### RECORDS FOR THIS TASK

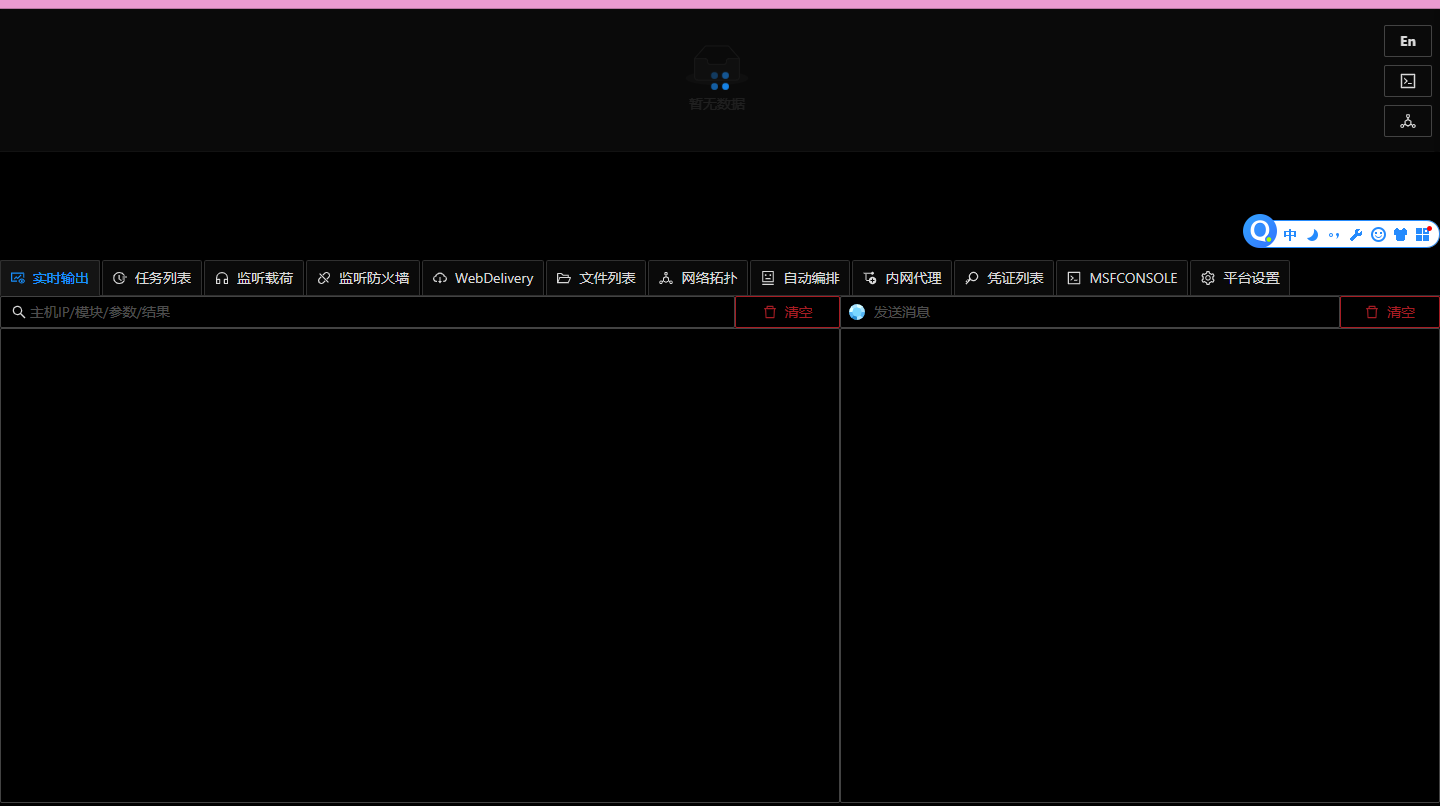Click the skin/clothing icon on IME toolbar

click(x=1400, y=234)
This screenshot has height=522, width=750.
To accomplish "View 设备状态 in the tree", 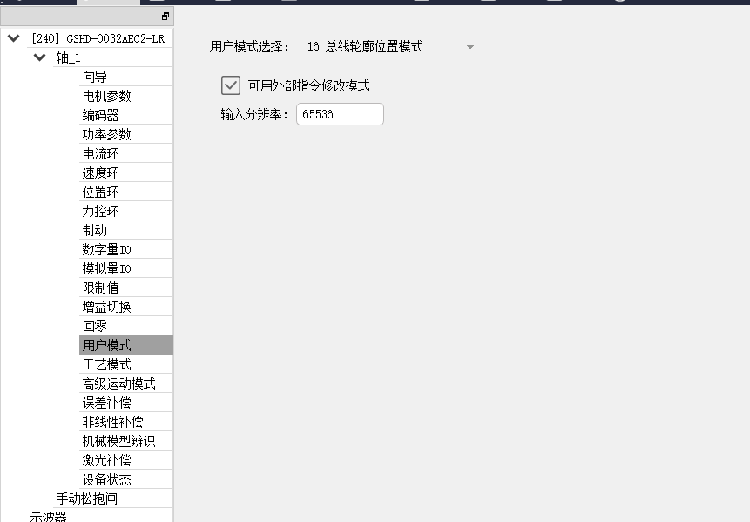I will tap(106, 479).
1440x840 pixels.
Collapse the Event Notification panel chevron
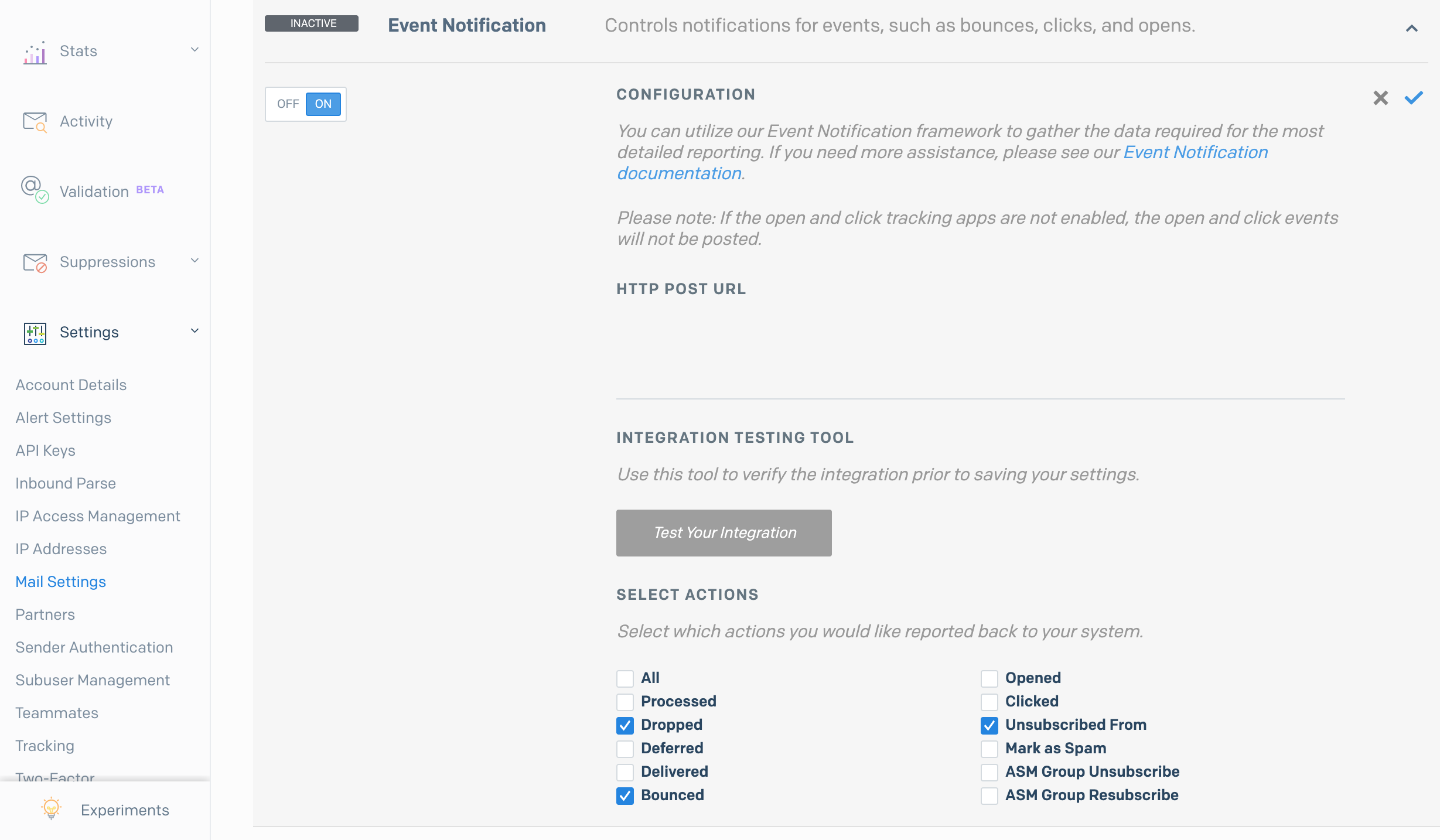[1412, 28]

### TASK GOAL
The required output consists only of the lines from the one containing "1440x840 pixels." to the last line of the material, reproduced exactly, pictures excluded.

### REPLY TO THE EXERCISE
1440x840 pixels.
Collapse the Event Notification panel chevron
[1412, 28]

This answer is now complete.